# [THE TASK]
Reproduce the passage on the color green below, starting at "The Colour Green" and ending after "neighbours' overgrown gardens.".

Saturday, 3 March 2012

The Colour Green

In my green kitchen, beneath a window framed in green voile, sits a green pot plant - my cyclamen. Its leaves are full, and stretching toward the sunshine in the tiny courtyard beyond the glass. Draped extravagantly over the whitewashed courtyard walls is yet more green - laurel, ivy, unidentified climbing plants, courtesy of neighbours' overgrown gardens.

This is my favourite time of day to take in the contrast of those bright walls and abundant shrubbery, when the mid-morning sun comes through the leaves and makes their green all yellow-bright. My white walls are creamy, striped with the shadows of dangling branches, and lately a few pink flowers have appeared in one corner, a teasing splash of lurid colour. My cyclamen presses itself against the kitchen window, as if reaching toward its outdoor cousins. Stripes of sunlight respond, passing through glass and slanting along my walls and countertops, kissing the cyclamen leaves as they go.

Green is the operative colour of the season, exploding in every corner of every garden, in the treetops, from the cracks in pavements. We are through the barren time, and life can no longer be contained but weaves freely around and back into its old familiar haunts. I know no other colour with so many shades, and so much power to evoke the most simple and sincere joy. Brand new green, deep rich green, ever-green, the green of watered lawns, of brookside rushes, of poplar avenues... it's almost too much to take in, this lifeblood colour pulsing through the veins of earth.

# [DATASET EXCERPT]
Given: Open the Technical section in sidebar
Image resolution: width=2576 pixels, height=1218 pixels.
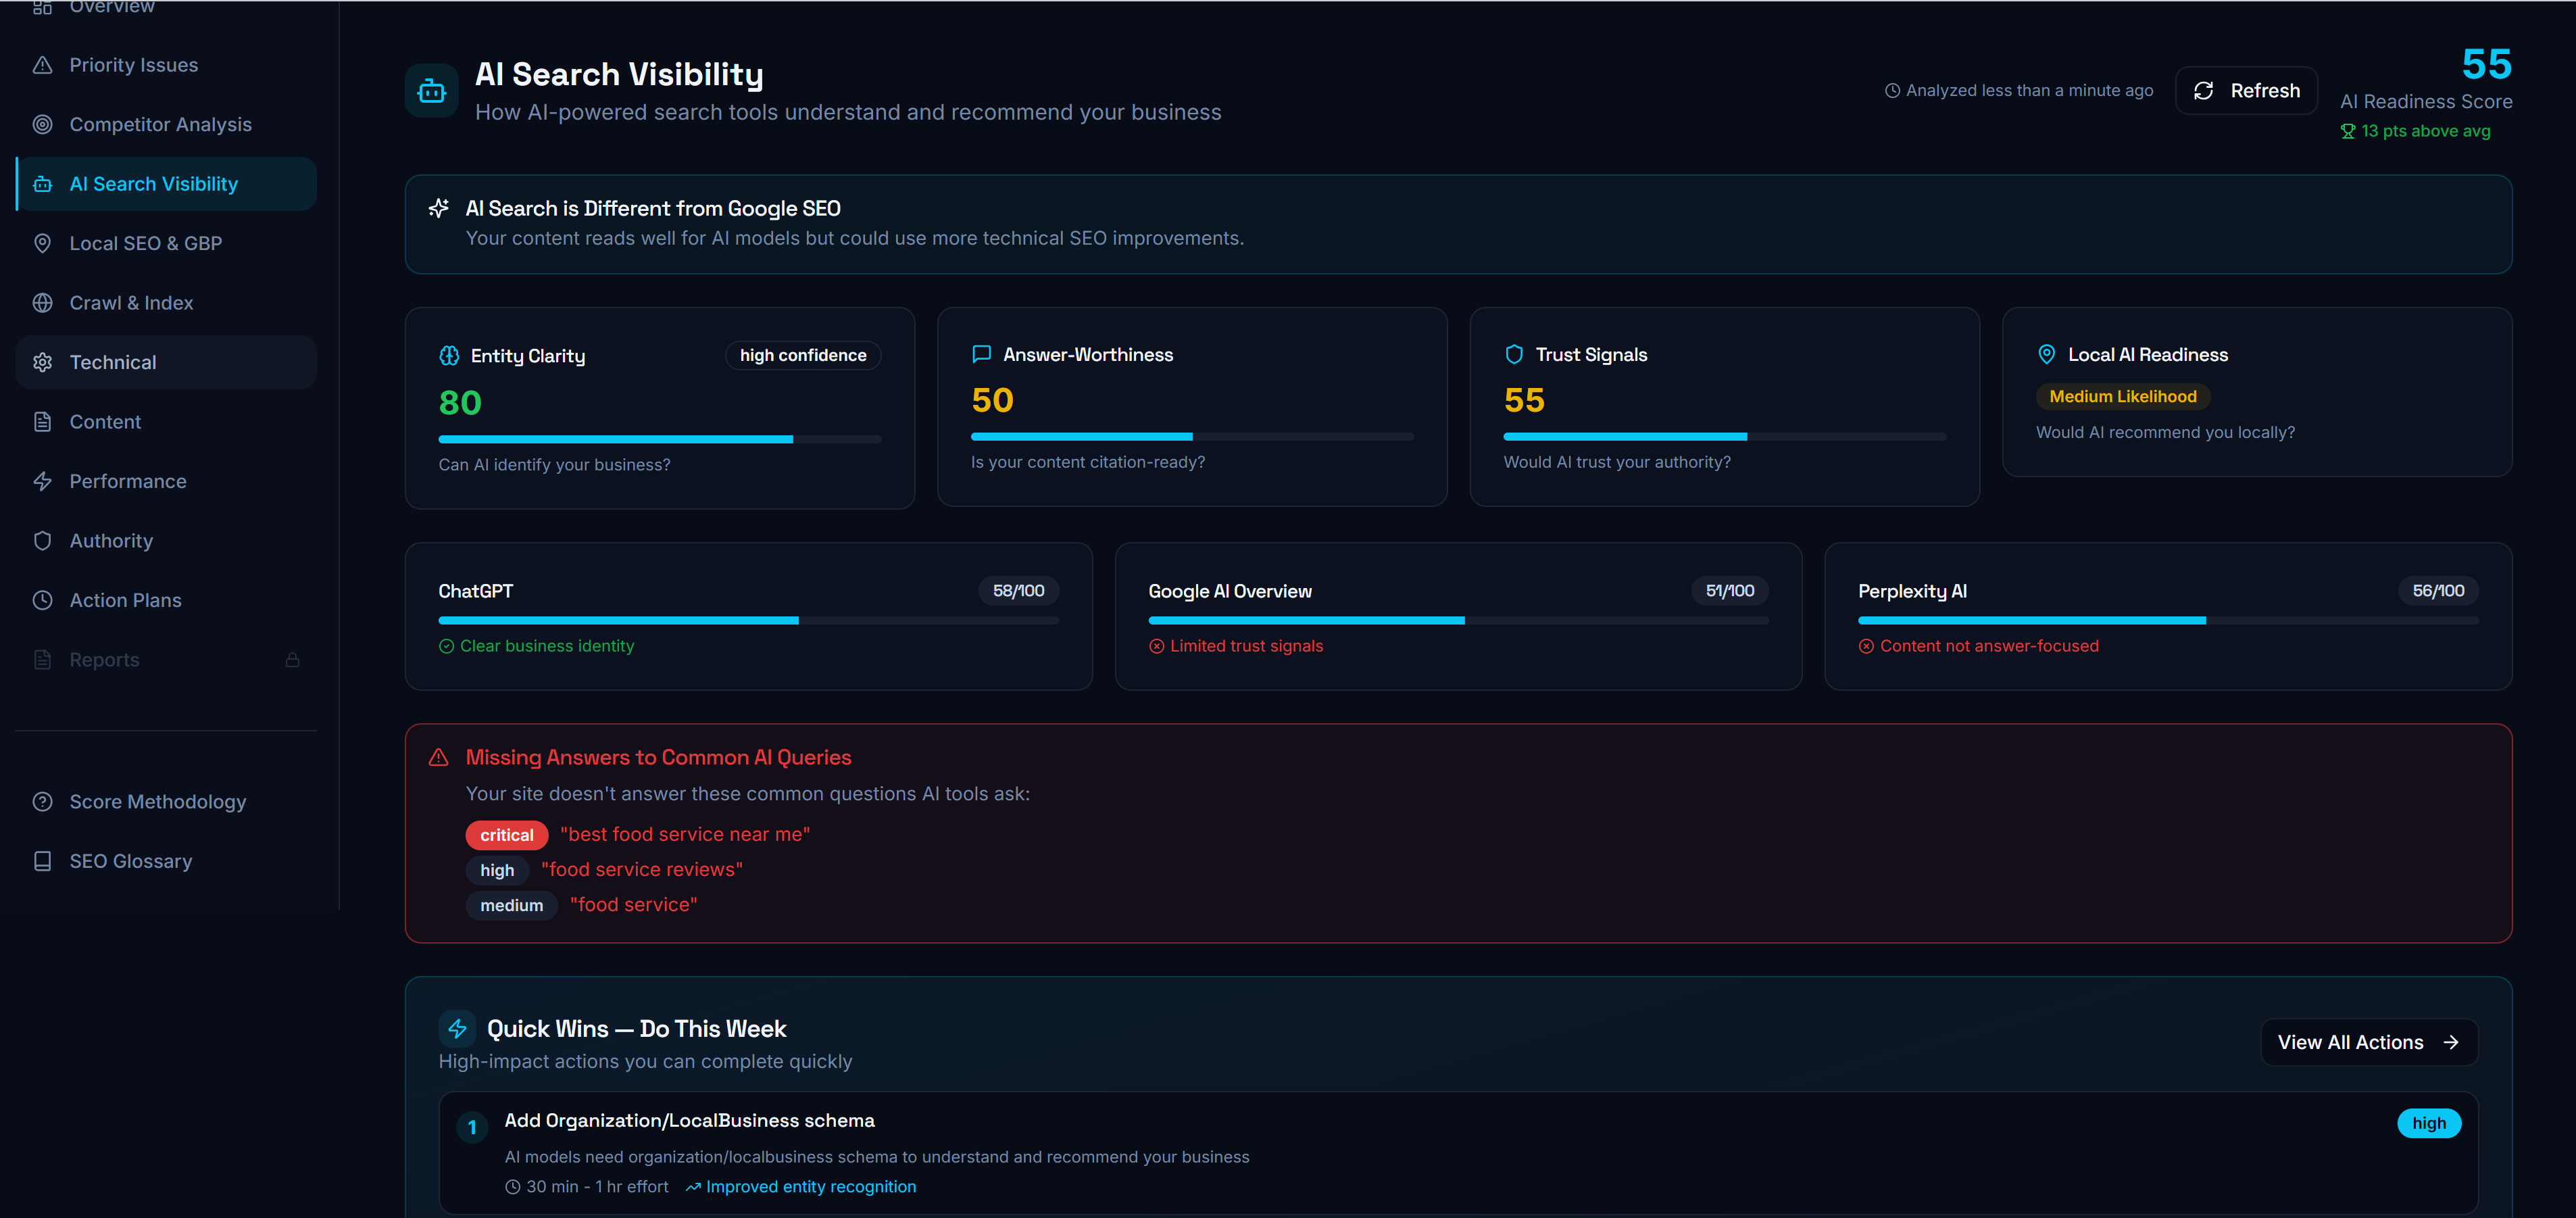Looking at the screenshot, I should point(113,362).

# [RESULT OF THE EXERCISE]
The Colour Green

In my green kitchen, beneath a window framed in green voile, sits a green pot plant - my cyclamen. Its leaves are full, and stretching toward the sunshine in the tiny courtyard beyond the glass. Draped extravagantly over the whitewashed courtyard walls is yet more green - laurel, ivy, unidentified climbing plants, courtesy of neighbours' overgrown gardens.